AlphaFold Accelerates Artificial Intelligence Powered Drug Discovery: Efficient Discovery of a Novel Cyclin-dependent Kinase 20 (CDK20) Small Molecule Inhibitor
The AlphaFold computer program predicted protein structures for the whole human genome, which has been considered as a remarkable breakthrough both in artificial intelligence (AI) application and structural biology. Despite the varying confidence level, these predicted structures still could significantly contribute to structure-based drug design of novel targets, especially the ones with no or limited structural information. In this work, we successfully applied AlphaFold in our end-to-end AI-powered drug discovery engines constituted of a biocomputational platform PandaOmics and a generative chemistry platform Chemistry42, to identify a first-in-class hit molecule of a novel target without an experimental structure starting from target selection towards hit identification in a cost- and time-efficient manner. PandaOmics provided the targets of interest and Chemistry42 generated the molecules based on the AlphaFold predicted structure, and the selected molecules were synthesized and tested in biological assays.
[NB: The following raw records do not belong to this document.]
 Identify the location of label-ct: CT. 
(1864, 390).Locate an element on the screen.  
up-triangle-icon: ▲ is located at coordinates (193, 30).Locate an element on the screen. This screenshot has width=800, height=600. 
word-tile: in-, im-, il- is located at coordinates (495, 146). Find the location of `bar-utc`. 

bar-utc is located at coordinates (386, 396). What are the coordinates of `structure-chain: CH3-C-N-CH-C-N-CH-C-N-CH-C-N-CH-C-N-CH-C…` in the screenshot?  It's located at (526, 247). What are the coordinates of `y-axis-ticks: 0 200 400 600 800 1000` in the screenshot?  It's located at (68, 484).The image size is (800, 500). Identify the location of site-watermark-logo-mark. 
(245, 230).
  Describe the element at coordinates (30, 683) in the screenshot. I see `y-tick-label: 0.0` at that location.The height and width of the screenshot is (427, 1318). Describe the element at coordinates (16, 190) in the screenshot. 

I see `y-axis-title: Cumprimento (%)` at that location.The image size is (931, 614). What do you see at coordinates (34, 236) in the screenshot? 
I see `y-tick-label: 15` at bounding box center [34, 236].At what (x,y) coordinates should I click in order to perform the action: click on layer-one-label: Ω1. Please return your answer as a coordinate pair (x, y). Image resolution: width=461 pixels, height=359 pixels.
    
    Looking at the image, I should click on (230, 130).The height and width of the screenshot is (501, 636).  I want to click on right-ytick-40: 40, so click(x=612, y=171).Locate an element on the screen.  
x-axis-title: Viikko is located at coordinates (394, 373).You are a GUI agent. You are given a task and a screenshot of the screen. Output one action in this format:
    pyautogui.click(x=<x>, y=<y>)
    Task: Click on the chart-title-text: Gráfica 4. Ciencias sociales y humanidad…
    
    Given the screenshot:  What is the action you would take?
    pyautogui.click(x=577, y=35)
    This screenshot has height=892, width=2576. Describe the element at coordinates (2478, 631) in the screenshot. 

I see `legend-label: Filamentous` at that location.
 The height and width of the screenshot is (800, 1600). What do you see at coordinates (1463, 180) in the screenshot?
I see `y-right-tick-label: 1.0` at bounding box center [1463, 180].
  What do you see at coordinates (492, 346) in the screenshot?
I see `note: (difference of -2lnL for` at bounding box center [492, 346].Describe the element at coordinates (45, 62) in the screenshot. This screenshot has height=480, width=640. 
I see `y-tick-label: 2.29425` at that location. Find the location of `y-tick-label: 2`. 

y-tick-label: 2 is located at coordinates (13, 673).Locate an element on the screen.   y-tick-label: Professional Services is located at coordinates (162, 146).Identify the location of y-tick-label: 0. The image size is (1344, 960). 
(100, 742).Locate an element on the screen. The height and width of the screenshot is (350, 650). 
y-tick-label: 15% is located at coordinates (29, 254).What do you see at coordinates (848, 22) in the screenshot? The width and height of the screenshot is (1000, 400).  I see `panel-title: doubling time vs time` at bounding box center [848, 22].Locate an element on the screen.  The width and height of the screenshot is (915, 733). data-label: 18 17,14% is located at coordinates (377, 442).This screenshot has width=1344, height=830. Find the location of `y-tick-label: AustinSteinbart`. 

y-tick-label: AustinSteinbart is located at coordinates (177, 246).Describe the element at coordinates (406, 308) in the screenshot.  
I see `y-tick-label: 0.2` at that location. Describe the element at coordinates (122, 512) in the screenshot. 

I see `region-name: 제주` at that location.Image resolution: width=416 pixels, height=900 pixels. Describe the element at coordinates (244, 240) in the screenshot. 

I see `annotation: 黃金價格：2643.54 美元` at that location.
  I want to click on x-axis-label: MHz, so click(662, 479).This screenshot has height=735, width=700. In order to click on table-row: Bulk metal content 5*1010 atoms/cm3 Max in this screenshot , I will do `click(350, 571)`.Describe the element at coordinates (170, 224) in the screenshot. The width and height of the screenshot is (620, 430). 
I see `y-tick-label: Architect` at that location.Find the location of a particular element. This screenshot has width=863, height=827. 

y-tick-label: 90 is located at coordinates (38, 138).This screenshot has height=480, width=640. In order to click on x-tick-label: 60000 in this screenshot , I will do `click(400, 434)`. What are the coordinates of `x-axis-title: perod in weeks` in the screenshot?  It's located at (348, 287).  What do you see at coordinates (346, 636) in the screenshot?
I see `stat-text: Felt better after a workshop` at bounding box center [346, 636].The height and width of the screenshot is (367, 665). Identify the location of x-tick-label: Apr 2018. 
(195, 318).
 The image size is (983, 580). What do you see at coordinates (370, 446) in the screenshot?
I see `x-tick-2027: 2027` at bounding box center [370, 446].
Through this approach, we identified a small molecule hit compound for CDK20 with a Kd value of 8.9 +/- 1.6 uM (n = 4) within 30 days from target selection and after only synthesizing 7 compounds. Based on the available data, the second round of AI-powered compound generation was conducted and through which, a more potent hit molecule, ISM042-2 048, was discovered with a Kd value of 210.0 +/- 42.4 nM (n = 2), within 30 days and after synthesizing 6 compounds from the discovery of the first hit ISM042-2-001. To the best of our knowledge, this is the first reported small molecule targeting CDK20 and more importantly, this work is the first demonstration of AlphaFold application in the hit identification process in early drug discovery.